Stored records
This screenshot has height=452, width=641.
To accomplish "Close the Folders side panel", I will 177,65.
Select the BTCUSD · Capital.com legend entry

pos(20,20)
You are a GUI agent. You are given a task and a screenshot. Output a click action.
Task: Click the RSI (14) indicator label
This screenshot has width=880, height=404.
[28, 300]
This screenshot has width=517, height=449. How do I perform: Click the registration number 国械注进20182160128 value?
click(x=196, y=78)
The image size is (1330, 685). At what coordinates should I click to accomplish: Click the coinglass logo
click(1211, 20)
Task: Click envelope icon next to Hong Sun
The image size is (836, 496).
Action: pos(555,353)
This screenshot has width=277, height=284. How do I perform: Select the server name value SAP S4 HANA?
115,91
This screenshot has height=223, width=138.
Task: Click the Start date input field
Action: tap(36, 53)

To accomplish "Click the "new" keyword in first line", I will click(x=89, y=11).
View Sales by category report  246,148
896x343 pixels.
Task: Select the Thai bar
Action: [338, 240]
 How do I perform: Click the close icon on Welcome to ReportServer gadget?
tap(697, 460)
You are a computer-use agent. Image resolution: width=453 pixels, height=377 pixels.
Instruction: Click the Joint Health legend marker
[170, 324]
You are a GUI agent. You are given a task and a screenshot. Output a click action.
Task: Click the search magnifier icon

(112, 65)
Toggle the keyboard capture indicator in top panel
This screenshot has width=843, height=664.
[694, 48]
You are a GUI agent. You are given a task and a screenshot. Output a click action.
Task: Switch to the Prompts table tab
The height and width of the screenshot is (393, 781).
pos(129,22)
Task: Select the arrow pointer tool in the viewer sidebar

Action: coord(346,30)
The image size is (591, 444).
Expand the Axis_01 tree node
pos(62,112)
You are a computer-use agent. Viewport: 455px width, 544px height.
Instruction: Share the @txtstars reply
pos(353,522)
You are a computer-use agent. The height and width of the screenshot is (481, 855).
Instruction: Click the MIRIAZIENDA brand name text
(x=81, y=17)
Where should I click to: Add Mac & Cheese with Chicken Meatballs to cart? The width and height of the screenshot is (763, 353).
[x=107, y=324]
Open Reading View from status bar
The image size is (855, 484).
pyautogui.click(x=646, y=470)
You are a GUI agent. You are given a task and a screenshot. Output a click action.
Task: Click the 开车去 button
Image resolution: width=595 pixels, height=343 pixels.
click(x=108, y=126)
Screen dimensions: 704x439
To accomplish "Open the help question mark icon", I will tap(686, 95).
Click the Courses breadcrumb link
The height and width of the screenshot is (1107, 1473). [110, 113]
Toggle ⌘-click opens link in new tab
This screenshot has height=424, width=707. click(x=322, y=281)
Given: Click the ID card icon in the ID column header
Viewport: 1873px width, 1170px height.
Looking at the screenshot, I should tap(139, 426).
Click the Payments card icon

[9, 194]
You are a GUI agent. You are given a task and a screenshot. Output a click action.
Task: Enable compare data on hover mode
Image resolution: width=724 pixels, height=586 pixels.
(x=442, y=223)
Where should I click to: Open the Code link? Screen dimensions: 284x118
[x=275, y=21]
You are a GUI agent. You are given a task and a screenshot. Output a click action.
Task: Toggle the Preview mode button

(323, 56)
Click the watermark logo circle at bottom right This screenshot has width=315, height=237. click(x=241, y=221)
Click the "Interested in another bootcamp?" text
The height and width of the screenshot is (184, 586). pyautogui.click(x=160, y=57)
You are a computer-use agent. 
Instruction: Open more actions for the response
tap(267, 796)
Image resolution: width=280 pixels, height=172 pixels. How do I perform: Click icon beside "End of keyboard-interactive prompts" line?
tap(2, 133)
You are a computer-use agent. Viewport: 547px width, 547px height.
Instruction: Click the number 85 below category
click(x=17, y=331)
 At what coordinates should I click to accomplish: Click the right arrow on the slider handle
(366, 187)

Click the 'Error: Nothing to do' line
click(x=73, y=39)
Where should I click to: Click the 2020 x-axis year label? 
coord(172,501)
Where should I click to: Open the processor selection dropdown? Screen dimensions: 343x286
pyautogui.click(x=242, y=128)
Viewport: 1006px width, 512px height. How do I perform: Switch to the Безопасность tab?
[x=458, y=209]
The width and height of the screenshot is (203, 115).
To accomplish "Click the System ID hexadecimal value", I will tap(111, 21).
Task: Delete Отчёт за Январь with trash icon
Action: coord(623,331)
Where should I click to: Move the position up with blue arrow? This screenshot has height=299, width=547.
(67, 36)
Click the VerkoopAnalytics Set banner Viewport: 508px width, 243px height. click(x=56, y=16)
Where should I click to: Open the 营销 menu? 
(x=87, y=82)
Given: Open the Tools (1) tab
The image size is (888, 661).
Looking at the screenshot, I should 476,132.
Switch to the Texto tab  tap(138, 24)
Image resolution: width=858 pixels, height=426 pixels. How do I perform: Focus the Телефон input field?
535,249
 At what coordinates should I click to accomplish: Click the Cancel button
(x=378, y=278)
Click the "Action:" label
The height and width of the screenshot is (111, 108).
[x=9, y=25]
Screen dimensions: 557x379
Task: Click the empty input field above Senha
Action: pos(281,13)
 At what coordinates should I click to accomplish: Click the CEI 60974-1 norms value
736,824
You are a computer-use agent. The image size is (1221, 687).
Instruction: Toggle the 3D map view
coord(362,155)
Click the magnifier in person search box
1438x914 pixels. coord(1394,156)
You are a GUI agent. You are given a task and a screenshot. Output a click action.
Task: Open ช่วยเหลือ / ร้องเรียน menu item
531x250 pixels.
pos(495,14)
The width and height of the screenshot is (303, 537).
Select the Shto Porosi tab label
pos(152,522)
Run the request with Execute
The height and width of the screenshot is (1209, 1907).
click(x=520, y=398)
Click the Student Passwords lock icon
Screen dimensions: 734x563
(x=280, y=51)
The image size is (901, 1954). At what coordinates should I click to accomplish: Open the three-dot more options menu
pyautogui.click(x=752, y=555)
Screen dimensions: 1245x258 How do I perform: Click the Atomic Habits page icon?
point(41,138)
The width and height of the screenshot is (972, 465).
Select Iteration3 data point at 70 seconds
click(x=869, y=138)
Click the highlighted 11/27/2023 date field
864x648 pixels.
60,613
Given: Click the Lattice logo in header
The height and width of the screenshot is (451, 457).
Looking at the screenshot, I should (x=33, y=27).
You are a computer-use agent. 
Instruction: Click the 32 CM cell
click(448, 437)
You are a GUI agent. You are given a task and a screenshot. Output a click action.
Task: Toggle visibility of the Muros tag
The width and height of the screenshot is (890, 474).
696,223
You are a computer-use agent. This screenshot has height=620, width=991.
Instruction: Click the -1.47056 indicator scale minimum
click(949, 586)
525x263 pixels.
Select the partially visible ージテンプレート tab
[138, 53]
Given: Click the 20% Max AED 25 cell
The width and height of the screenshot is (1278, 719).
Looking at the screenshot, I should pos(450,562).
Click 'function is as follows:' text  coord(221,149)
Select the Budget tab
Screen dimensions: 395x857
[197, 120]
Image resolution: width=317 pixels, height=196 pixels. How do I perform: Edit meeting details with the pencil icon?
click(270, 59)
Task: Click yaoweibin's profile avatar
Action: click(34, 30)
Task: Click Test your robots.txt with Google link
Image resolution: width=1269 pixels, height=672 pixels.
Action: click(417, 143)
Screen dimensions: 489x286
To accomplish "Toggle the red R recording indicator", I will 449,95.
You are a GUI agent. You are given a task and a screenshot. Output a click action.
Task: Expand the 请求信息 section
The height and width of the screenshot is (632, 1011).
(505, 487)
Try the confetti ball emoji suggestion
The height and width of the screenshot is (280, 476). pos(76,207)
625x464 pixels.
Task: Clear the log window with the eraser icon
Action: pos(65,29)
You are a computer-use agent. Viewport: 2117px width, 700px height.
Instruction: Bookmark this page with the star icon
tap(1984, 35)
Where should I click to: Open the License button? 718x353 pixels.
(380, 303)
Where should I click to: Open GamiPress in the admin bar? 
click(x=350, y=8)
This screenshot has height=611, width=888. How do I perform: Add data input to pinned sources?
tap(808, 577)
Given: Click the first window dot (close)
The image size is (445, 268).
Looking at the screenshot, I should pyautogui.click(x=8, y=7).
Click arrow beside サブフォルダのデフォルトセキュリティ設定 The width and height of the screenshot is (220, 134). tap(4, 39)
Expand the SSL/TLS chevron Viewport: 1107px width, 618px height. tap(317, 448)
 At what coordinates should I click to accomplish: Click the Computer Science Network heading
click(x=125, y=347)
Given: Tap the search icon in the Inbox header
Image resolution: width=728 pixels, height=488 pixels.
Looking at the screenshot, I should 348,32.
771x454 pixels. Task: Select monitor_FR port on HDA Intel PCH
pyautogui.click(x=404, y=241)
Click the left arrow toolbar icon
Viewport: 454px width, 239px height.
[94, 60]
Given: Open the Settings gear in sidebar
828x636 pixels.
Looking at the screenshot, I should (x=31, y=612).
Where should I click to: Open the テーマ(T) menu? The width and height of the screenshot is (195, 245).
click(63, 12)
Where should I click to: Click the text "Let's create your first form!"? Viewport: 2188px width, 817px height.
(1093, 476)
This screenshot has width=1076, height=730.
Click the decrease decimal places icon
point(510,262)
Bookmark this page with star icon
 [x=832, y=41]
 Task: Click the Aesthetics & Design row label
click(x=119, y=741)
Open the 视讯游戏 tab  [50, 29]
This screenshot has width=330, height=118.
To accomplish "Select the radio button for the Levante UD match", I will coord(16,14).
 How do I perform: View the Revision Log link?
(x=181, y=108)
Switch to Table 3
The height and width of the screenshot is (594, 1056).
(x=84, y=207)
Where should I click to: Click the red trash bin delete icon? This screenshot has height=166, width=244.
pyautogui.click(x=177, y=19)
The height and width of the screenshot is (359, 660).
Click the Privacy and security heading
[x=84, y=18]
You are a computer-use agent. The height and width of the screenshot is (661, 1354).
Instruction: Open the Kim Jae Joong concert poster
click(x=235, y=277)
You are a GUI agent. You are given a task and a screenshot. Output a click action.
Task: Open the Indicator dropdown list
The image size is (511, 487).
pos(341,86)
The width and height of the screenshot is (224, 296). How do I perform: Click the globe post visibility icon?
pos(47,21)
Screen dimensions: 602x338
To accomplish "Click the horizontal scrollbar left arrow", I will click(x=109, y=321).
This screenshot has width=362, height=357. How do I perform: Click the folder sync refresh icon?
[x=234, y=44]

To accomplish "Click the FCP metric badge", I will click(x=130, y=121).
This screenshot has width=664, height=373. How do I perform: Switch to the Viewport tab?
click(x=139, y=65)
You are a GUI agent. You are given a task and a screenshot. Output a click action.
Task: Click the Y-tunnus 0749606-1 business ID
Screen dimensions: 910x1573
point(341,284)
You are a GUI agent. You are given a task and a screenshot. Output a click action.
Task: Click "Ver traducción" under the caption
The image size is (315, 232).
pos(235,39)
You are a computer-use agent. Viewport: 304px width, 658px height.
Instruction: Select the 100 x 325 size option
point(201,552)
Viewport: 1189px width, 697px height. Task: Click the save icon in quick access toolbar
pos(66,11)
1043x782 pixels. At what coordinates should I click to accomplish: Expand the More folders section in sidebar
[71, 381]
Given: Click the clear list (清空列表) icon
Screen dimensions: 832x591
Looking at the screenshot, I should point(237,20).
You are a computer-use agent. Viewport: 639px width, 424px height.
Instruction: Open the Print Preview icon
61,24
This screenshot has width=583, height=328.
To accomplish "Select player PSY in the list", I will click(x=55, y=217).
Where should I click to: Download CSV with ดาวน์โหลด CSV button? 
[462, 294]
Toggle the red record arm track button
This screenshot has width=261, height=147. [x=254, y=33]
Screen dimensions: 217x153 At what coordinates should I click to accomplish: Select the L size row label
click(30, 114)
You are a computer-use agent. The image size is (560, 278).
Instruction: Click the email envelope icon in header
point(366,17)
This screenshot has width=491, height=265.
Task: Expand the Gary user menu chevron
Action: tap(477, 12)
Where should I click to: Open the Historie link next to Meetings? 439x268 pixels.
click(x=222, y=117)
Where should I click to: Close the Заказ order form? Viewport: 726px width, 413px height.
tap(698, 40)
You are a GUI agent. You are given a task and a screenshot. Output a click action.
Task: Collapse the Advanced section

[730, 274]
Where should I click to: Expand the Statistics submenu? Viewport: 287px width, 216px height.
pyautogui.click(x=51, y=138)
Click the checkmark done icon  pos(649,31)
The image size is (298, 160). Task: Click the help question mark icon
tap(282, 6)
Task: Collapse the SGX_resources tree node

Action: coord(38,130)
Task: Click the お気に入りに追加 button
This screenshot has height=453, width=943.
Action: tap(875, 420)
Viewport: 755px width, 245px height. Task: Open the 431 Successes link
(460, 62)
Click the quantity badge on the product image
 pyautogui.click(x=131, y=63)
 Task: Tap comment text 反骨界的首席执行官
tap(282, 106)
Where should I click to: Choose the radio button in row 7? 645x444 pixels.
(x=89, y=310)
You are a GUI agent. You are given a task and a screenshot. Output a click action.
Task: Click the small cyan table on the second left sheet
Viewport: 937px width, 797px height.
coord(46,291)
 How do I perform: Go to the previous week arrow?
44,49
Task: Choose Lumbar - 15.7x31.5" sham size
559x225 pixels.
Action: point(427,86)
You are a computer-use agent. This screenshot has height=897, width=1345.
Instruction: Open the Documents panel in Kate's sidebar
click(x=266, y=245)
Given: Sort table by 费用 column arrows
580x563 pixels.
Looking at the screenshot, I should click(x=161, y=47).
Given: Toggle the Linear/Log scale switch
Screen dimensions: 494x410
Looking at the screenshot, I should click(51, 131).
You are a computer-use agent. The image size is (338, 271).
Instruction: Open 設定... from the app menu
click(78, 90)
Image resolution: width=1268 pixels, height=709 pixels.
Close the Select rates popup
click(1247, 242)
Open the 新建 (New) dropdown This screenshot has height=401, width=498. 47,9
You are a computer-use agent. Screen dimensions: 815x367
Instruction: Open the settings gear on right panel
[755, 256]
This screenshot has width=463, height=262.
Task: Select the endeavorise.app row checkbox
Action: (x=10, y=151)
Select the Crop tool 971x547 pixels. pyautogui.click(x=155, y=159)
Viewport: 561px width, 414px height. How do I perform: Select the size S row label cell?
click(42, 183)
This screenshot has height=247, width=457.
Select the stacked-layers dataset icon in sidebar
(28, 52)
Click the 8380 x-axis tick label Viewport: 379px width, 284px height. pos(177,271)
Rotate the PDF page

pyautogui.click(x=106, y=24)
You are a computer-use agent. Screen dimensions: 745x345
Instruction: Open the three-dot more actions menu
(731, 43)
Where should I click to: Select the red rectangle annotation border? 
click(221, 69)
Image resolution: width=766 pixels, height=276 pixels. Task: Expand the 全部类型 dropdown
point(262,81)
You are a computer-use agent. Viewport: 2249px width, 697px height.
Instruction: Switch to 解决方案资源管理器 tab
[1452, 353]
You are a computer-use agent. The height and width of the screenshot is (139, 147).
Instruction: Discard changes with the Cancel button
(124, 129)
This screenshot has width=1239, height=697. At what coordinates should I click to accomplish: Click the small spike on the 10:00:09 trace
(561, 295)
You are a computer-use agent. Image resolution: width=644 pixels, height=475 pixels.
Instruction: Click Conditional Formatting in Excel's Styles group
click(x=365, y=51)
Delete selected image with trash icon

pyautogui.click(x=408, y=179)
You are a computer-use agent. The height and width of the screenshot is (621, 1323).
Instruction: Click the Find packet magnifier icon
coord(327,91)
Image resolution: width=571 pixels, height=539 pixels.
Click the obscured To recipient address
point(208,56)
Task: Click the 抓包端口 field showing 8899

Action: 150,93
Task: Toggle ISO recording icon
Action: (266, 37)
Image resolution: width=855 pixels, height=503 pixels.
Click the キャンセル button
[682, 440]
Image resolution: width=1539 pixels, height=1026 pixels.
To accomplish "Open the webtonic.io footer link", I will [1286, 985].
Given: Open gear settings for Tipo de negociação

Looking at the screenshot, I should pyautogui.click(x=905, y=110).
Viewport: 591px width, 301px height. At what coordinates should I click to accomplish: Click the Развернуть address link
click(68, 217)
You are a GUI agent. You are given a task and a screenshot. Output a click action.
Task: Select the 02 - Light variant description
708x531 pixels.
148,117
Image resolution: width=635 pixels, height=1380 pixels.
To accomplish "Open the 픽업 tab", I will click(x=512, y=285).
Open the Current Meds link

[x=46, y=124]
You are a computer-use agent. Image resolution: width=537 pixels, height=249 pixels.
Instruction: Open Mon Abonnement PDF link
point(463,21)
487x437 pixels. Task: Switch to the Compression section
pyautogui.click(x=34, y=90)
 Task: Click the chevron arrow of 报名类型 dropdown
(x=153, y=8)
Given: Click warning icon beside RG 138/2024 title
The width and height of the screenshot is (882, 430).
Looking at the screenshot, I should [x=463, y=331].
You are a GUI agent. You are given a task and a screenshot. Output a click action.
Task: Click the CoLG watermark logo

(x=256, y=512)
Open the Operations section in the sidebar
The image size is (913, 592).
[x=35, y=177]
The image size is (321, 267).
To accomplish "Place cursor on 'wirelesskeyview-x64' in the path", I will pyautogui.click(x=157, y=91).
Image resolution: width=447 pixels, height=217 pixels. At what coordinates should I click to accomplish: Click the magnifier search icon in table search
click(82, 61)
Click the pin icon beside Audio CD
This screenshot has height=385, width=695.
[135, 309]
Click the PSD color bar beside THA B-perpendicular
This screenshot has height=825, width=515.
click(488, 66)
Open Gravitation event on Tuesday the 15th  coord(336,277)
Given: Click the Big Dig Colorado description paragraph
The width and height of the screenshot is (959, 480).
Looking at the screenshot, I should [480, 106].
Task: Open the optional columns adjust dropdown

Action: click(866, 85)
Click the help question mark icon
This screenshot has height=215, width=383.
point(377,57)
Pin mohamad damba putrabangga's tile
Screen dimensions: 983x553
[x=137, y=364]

Try it:
Pull from the data each line where the string "description" turns up.

Completed exercise:
Task: Select the 02 - Light variant description
Given: Click the Big Dig Colorado description paragraph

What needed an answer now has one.